Freestanding Baths Add Instant Bathroom Style
A stunning addition to your home, a freestanding bath will match in almost anyplace. With conventional and contemporary roll top designs abounding, they are getting some thing of a revival. And they don't have to be confined to the bathroom: you could place your new addition in your bedroom for a touch of boutique hotel chic.
Traditional roll top baths have graced stately homes for centuries. Whilst your personal bathroom might be a small much more humble than that in a listed manor house, you can choose to have one of these striking attributes grace your period home - and it needn't cost the earth! Purchasing a second-hand cast iron bath is one way of establishing your green credentials in the bathroom as nicely as saving money you can then clean it up and repaint the outdoors, or get it professionally re enamelled, to give the old bath a new lease of life. As the centrepiece of a refitted bathroom, this could look simply stunning.

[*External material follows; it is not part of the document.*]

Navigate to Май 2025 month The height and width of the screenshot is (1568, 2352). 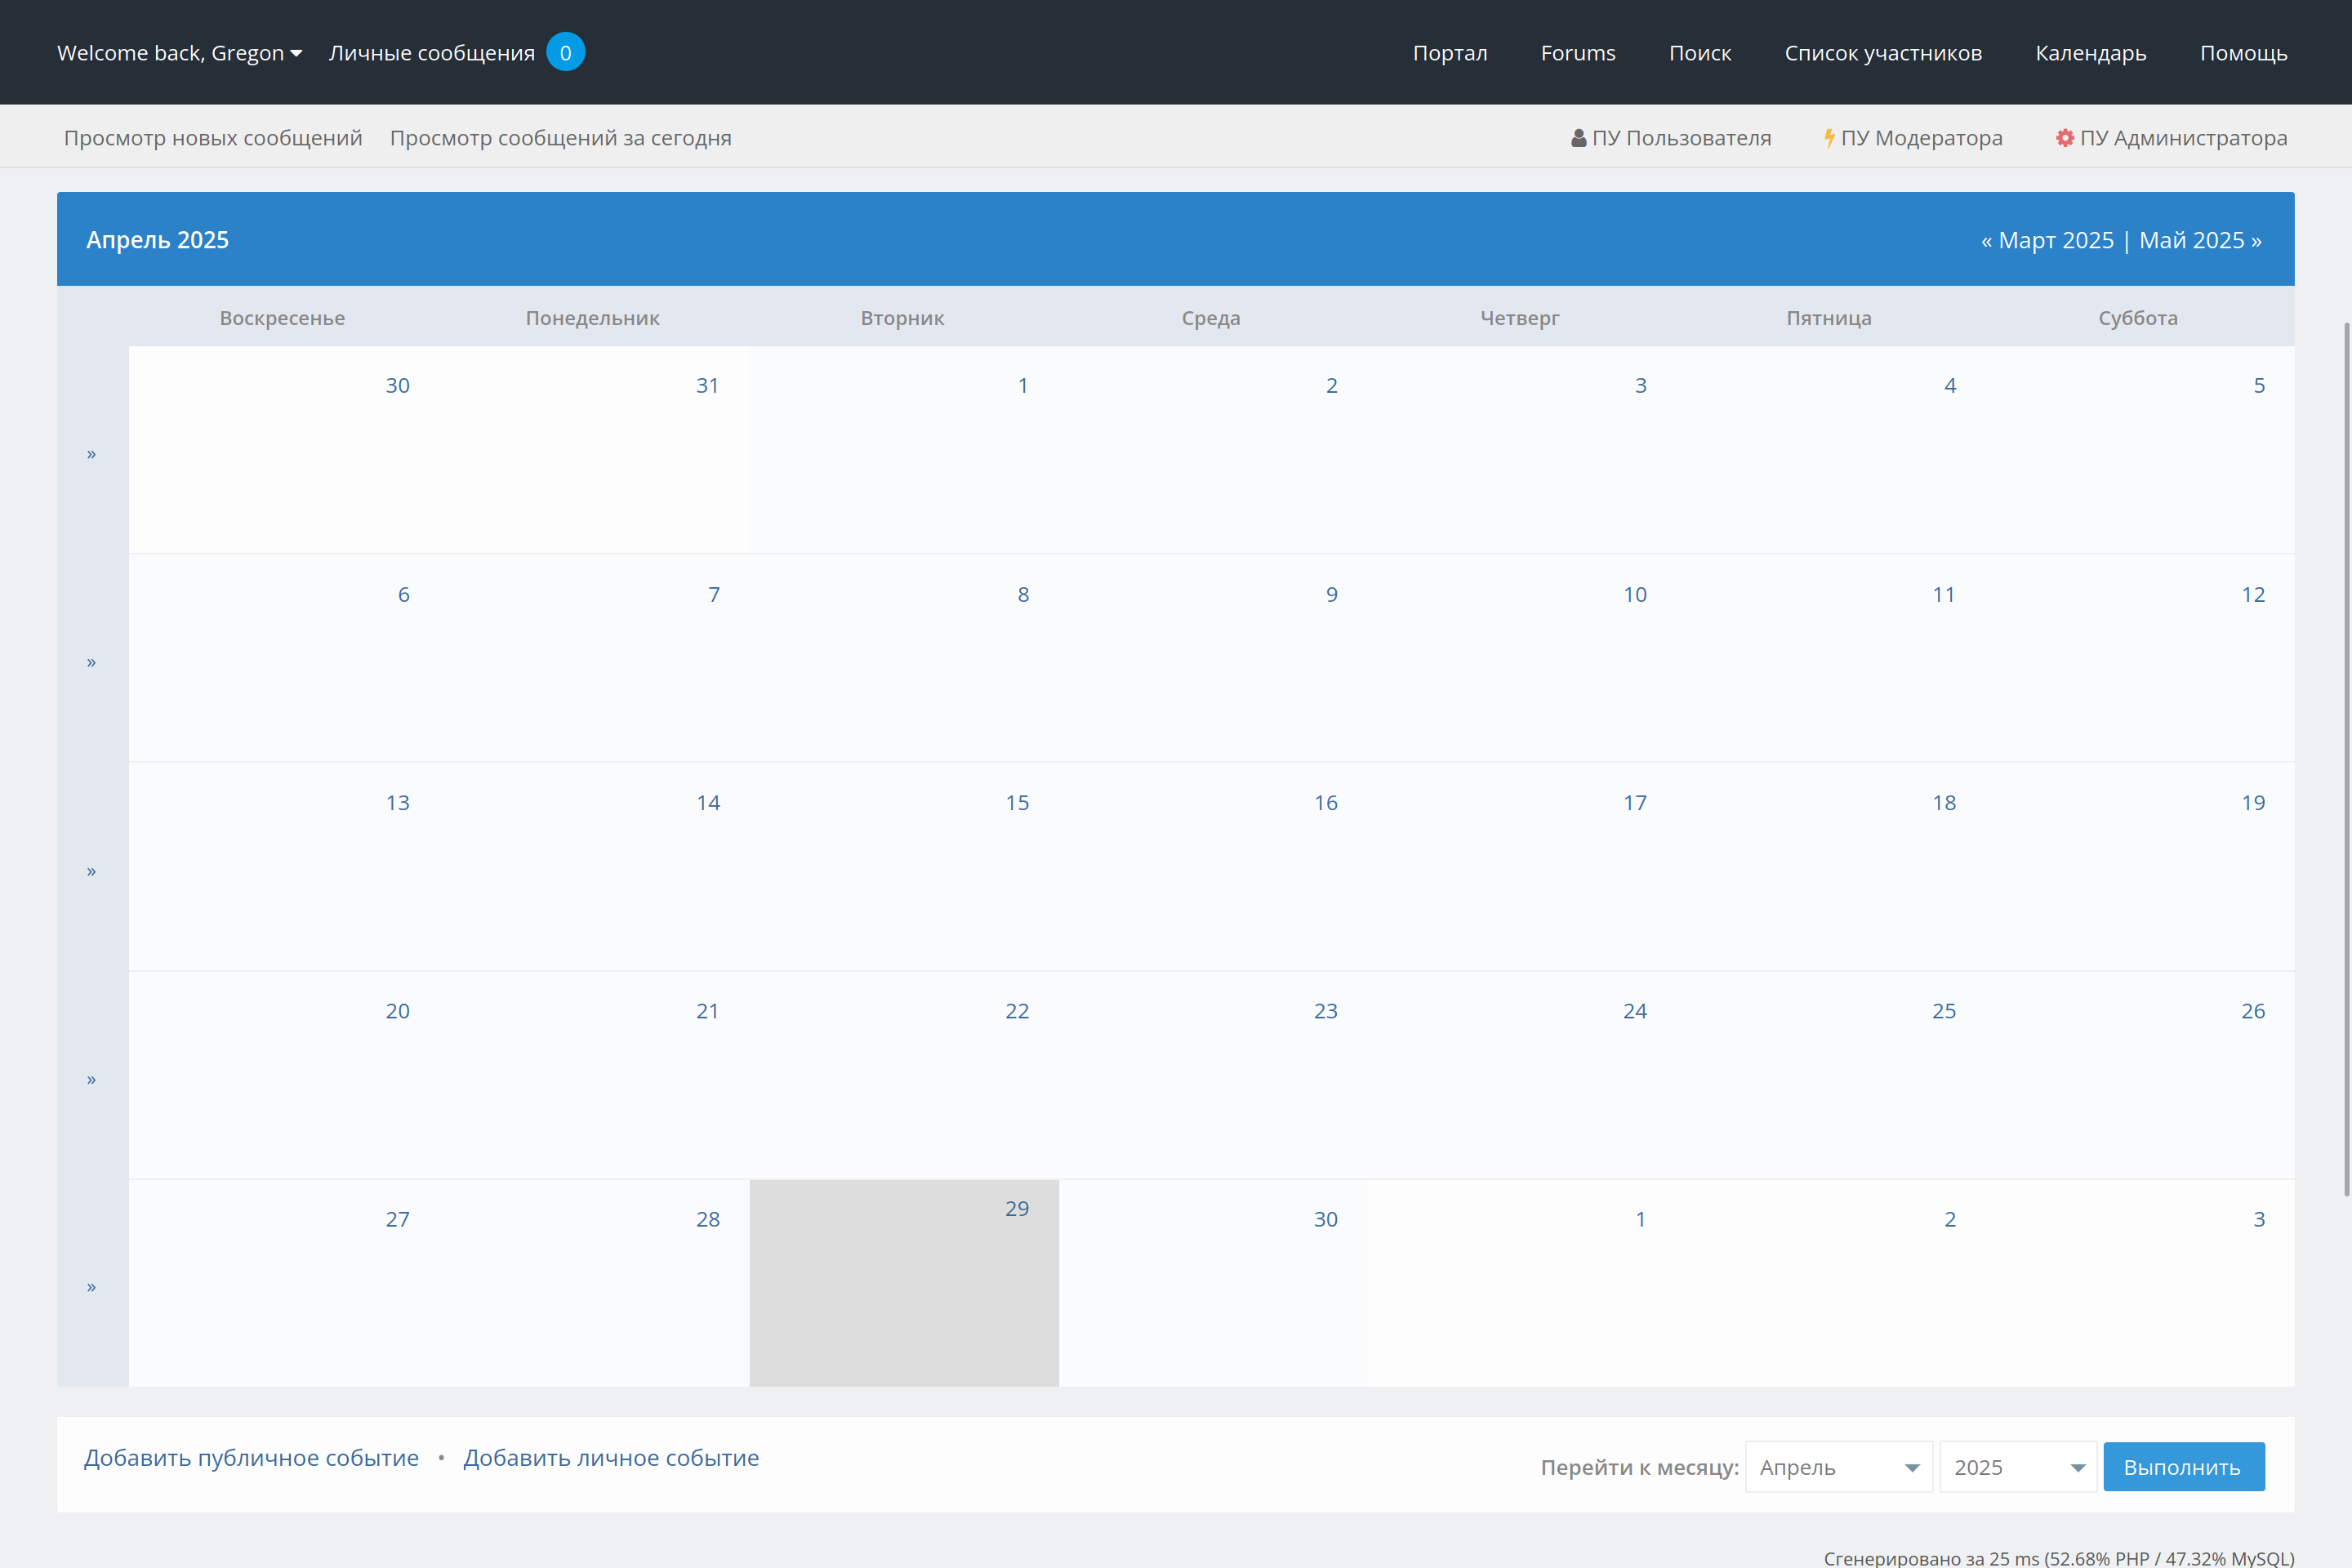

If your home is more 21st century than Victorian era, although, you'll find a wide variety of contemporary freestanding baths available from a variety of manufacturers utilizing modern supplies and design techniques, they're in a position to diverge from the conventional shape and do some thing a little bit various.
Whether or not your style is traditional or modern, you will need to know your terminology before you go shopping. Freestanding baths come in two primary lengths and several basic styles. The classic roll top is a generously sized bath, while the slipper is a small shorter, becoming raised at one finish to support your back and neck as you soak. Either of these styles can be either single or double ended: a single ended bath has the taps at one finish, and a double ended bath has the taps in the middle, so that the bath can comfortably accommodate two.

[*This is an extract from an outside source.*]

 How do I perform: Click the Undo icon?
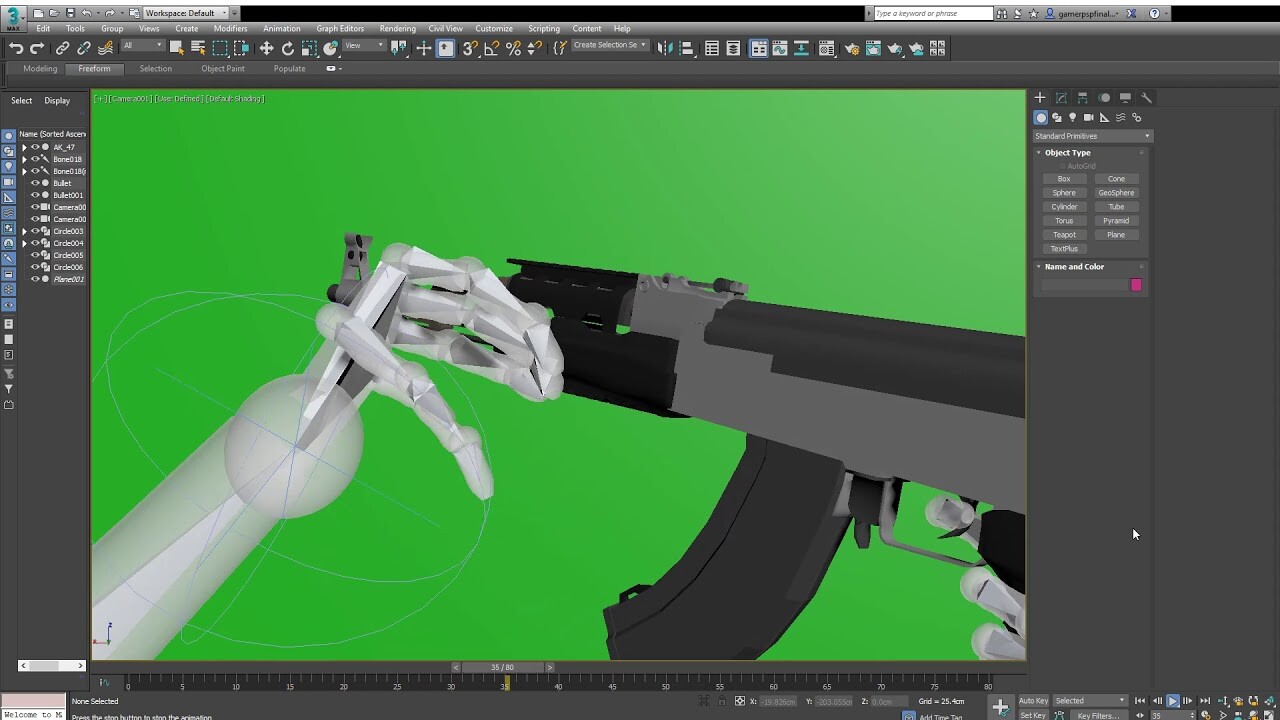pyautogui.click(x=15, y=47)
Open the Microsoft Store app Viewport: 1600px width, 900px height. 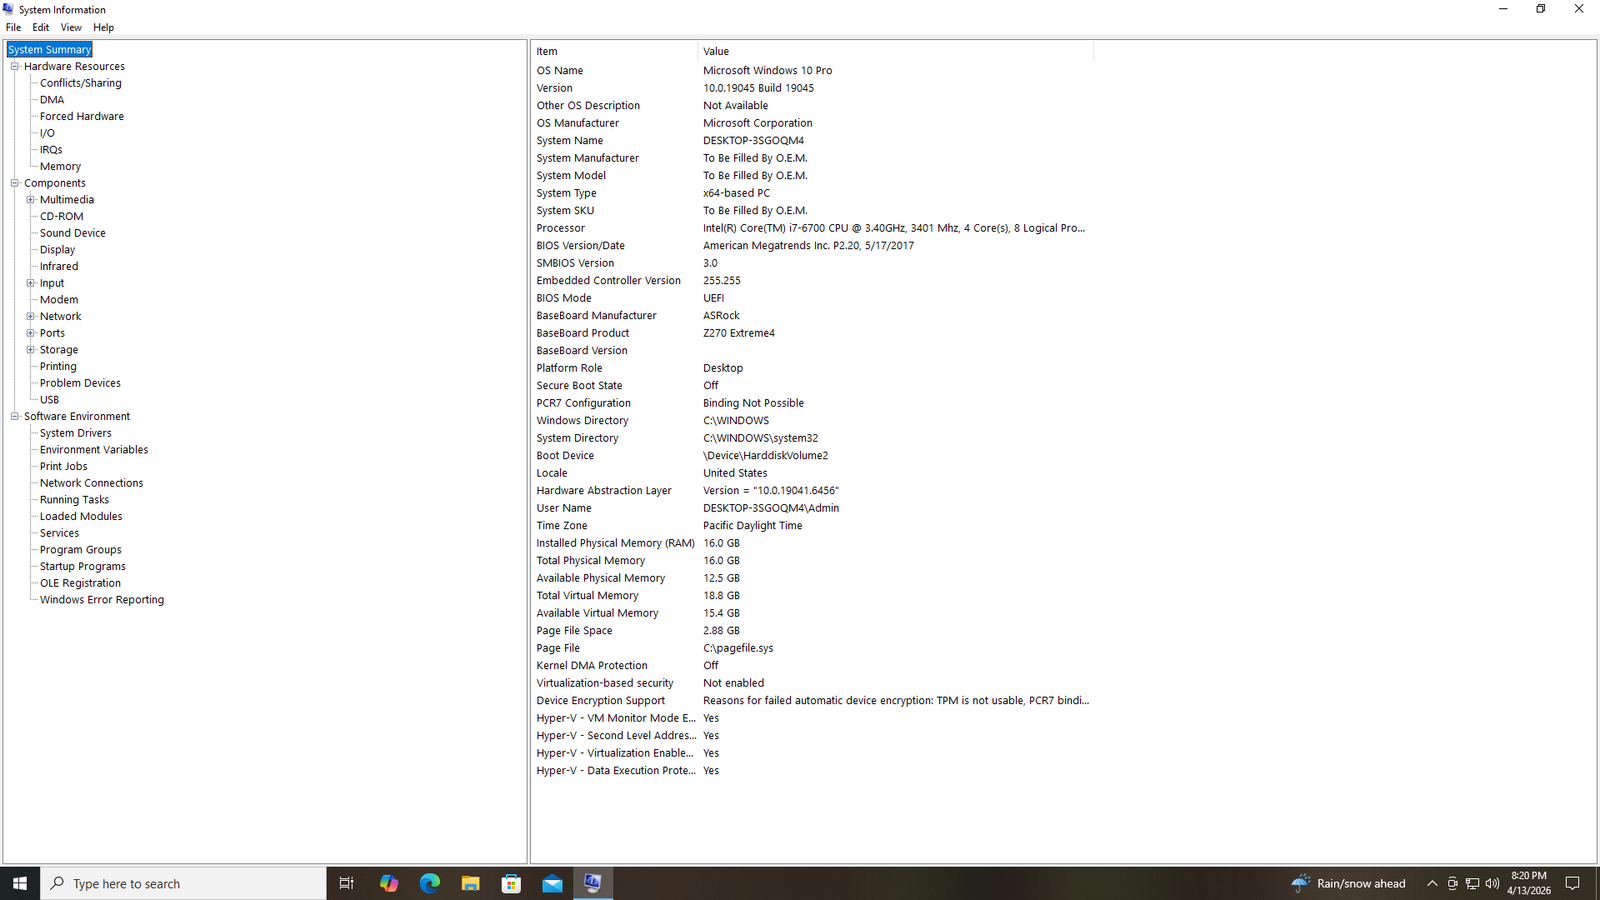(x=511, y=883)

If you are short of space, and a slipper bath isn't right for your room, a 'back-to-wall' style provides you the look of a freestanding bath but with a straight edge which fits up against the wall, saving you vital inches. Alternatively, a corner style will make nonetheless much better use of space by fitting up neatly against two walls.

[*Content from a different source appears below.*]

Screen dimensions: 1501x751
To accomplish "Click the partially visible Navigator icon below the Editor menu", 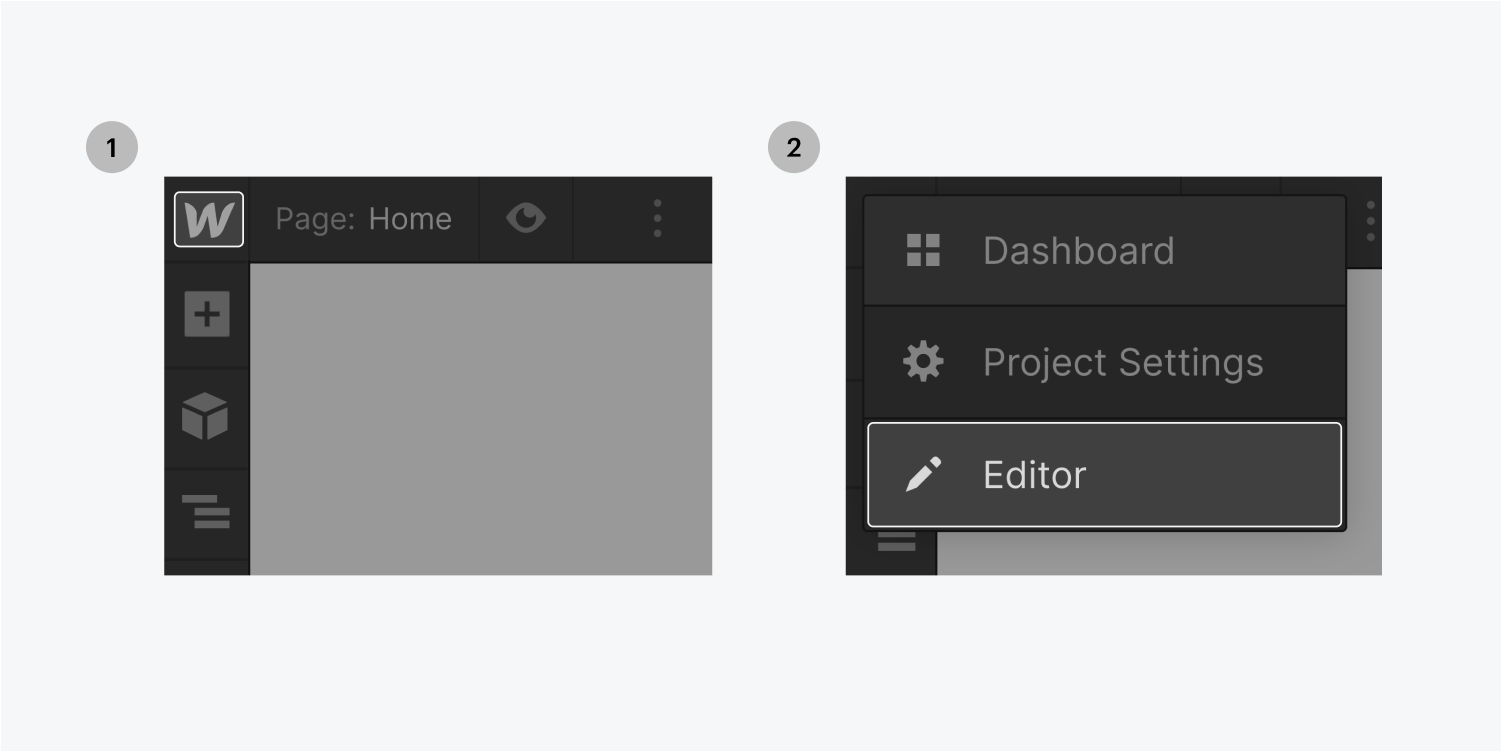I will point(895,540).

A range of supplies are available too: from conventional cast iron through to modern acrylic or stone resin. Bear in mind, though, that a bath will be extremely heavy as soon as it's filled with water, and the use of heavier supplies will compound this problem: make sure that the joists of your bathroom floor are powerful sufficient to support the type of bath you favour.
Much of the beauty of a freestanding bath lies in its accessories: a conventional roll top bath would not have the same visual influence if it was missing its intricate clawed feet and its freestanding taps. Similarly, the clean lines of a modern freestanding bath can be enhanced by some simple, modern, wall mounted taps, or you could bring an oriental look to your bath by selecting a model with wooden block feet.